Records to process Block Start

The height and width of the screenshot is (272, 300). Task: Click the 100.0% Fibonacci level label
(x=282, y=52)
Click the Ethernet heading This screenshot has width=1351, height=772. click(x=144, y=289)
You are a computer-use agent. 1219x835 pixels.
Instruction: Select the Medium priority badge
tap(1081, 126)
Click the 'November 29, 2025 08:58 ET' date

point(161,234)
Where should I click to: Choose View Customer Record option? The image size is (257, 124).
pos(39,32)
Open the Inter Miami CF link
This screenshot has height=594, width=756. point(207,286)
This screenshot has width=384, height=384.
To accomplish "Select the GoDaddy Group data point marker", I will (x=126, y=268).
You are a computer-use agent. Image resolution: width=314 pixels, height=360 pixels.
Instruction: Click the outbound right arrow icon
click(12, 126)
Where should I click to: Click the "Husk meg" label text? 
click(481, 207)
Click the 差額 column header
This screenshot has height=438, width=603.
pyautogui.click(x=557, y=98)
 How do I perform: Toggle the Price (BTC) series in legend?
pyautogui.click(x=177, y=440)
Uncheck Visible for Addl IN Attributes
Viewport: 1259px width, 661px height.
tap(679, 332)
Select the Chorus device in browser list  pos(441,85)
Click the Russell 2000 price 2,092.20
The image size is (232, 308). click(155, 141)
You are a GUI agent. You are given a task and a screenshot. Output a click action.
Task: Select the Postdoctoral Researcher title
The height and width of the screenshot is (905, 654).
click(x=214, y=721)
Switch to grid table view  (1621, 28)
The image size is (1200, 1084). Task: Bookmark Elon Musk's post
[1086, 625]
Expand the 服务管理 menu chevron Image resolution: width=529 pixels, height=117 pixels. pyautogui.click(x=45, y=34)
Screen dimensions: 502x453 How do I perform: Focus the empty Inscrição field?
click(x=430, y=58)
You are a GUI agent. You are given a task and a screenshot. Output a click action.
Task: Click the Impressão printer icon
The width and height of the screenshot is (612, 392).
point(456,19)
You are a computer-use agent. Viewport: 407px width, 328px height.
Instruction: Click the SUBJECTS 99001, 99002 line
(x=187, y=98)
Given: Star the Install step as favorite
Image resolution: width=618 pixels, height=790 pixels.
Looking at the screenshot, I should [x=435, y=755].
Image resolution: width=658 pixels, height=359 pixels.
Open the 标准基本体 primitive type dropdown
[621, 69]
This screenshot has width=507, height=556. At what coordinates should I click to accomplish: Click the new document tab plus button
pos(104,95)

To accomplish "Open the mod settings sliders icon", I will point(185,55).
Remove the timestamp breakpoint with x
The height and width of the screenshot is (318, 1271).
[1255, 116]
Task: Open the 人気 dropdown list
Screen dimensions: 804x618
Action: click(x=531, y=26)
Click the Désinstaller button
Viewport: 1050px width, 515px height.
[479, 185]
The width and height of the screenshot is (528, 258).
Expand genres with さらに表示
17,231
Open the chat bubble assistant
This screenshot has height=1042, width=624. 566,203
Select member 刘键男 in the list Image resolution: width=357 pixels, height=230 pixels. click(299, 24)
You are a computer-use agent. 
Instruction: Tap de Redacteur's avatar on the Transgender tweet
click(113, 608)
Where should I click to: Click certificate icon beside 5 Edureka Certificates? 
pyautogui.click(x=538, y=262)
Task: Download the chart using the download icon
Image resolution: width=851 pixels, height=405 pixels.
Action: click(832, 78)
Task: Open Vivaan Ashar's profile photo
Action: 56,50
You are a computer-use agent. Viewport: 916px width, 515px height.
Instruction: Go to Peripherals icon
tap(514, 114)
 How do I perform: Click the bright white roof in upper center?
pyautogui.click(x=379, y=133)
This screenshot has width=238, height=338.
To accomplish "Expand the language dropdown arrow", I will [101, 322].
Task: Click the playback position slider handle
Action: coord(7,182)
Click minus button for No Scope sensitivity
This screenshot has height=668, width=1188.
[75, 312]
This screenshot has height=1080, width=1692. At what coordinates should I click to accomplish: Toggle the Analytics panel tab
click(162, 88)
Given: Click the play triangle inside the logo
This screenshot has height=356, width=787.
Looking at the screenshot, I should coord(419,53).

Records to process Block End

Problem requirements :: Filter the entries above down to the lines that contain the word "agent".

Solution to the exercise ::
You are a computer-use agent. 1219x835 pixels.
You are a computer-use agent. Image resolution: width=314 pixels, height=360 pixels.
You are a GUI agent. You are given a task and a screenshot. Output a click action.
You are a GUI agent. You are given a task and a screenshot. Output a click action.
You are a computer-use agent. Viewport: 407px width, 328px height.
You are a computer-use agent. 
You are a computer-use agent. Viewport: 916px width, 515px height.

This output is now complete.